- Directed by: Herbert Wilcox
- Written by: Pamela Bower; Nicholas Phipps; Donald Taylor;
- Produced by: Herbert Wilcox; Michael Wilding;
- Starring: Michael Wilding; Odile Versois; Jack Hulbert;
- Cinematography: Mutz Greenbaum
- Edited by: Bill Lewthwaite
- Music by: Mischa Spoliansky
- Production company: Imperadio Films
- Distributed by: British Lion Films
- Release date: 27 December 1950;
- Running time: 83 minutes
- Country: United Kingdom
- Language: English

= Into the Blue (1950 film) =

1950 British comedy film by Herbert Wilcox

Into the Blue is a 1950 British comedy film directed by Herbert Wilcox and starring Michael Wilding, Odile Versois and Jack Hulbert. It is also known as Man in the Dinghy. In the film, a couple hire a yacht for what they hope will be a relaxing cruise to Norway, but instead become involved with smugglers and end up going up the River Seine to Paris.

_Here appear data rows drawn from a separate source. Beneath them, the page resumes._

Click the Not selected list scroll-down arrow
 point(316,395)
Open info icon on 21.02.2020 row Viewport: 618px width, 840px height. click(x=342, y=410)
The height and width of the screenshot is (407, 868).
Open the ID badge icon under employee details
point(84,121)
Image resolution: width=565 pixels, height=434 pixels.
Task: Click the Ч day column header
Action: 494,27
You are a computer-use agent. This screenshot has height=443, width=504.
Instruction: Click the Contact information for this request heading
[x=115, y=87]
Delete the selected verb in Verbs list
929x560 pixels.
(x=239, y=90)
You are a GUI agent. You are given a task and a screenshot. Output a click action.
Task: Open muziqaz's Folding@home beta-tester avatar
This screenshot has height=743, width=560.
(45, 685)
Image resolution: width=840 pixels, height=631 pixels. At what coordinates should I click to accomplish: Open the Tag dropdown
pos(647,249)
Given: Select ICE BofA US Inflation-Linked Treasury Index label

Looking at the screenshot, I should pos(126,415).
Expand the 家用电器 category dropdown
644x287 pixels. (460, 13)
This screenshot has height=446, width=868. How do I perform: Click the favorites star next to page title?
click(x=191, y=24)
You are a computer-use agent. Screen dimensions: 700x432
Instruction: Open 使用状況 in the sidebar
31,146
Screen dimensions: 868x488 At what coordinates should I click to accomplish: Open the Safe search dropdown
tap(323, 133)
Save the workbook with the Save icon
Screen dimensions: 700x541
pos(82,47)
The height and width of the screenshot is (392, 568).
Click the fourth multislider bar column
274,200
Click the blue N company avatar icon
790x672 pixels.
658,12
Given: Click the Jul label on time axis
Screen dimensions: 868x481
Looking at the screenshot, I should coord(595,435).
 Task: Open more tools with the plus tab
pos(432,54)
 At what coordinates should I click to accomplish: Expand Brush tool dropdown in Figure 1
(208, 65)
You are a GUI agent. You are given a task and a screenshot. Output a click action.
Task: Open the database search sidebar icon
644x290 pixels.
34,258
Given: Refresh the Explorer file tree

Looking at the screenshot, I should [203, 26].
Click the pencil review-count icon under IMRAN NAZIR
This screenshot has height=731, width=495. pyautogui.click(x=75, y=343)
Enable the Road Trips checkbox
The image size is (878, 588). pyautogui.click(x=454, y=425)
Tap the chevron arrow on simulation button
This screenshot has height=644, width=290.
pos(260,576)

It was shot at Isleworth Studios in London. The film's sets were designed by the art director William C. Andrews. Made by Wilcox's independent production company Imperadio, it was distributed by British Lion Films.

==Plot==
The story opens with Bill, the Skipper, (Edward Rigby), on holiday fishing, as he reminisces about when he once piloted a yacht for a
Mr. and Mrs. Fergusson (Jack Hulbert & Constance Cummings).
He muses upon how different people all choose their own ideal holiday, (during which re-used scenes with Michael Shepley playing golf, (from an unknown film), and Kathleen Harrison and Jack Warner (actor), both exercising from 1947's Holiday Camp (film)), appear.
He remembers that the Fergussons were relaxing on board, and bound for Oslo, Norway; but after leaving England they discovered they had a stowaway, Nicholas, (Michael Wilding), who was on the run from the police. He was asked to take two suitcases to Monte Carlo, but on examination at the airport they contained stolen watches, so he grabbed the cases and ran. All attempts by the couple to remove him from the yacht failed, and they ended up going to Rouen, Paris, and finally Monte Carlo. In the meantime, romance blossomed between Nicholas and Jackie, (Odile Versois), the adopted daughter of the skipper. They eventually planned to marry, but first, Nicholas decided to confront the smugglers, and to turn himself in to the police. Unknown to him, the police had tailed him ever since he left England, and followed him to the hotel, where they overheard him speaking with the head of the smugglers, whom they were trying to capture for years. The smugglers received a prison sentence, but Nicholas, being merely their unwitting pawn, just a caution, so was free to catch up with the yacht, now on its way back to England, and to become his son-in-law.

==Cast==
- Michael Wilding as Nicholas Foster
- Odile Versois as Jackie
- Jack Hulbert as John Fergusson
- Constance Cummings as Mrs. Kate Fergusson
- Edward Rigby as Bill, the Skipper
- Percy Walsh as Inspector Brilleaux
- Aileen Lewis as Woman in Nightclub
- Betty Paul as Singer
- Michael Shepley as	Golfer
- John Gabriel as 	Nightclub Manager
- Robert Vossler as French Gendarme
- Jacques Cey as 	French Gendarme

==Critical reception==
In The New York Times Bosley Crowther wrote, "Let's be truthful about it: Herbert Wilcox has never been renowned for qualities of wit and humor in his eminently proper British films. And his "Man in the Dinghy," which became beached at the Sixtieth Street Trans-Lux yesterday, will do nothing to enhance his reputation in this particularly tough and ticklish line. It is a dismally unfunny fable about the pains to which a man and wife are put by a repulsively debonair fellow who stows away on their vacation yacht"; whereas more recently, TV Guide wrote, "There's nothing new about this film, but it's ample entertainment"; and Allmovie wrote, "Into the Blue is enhanced by the presence of two veteran British movie favorites. Jack Hulbert and Constance Cummings ...the film's real strong suits are its stars and its location photography."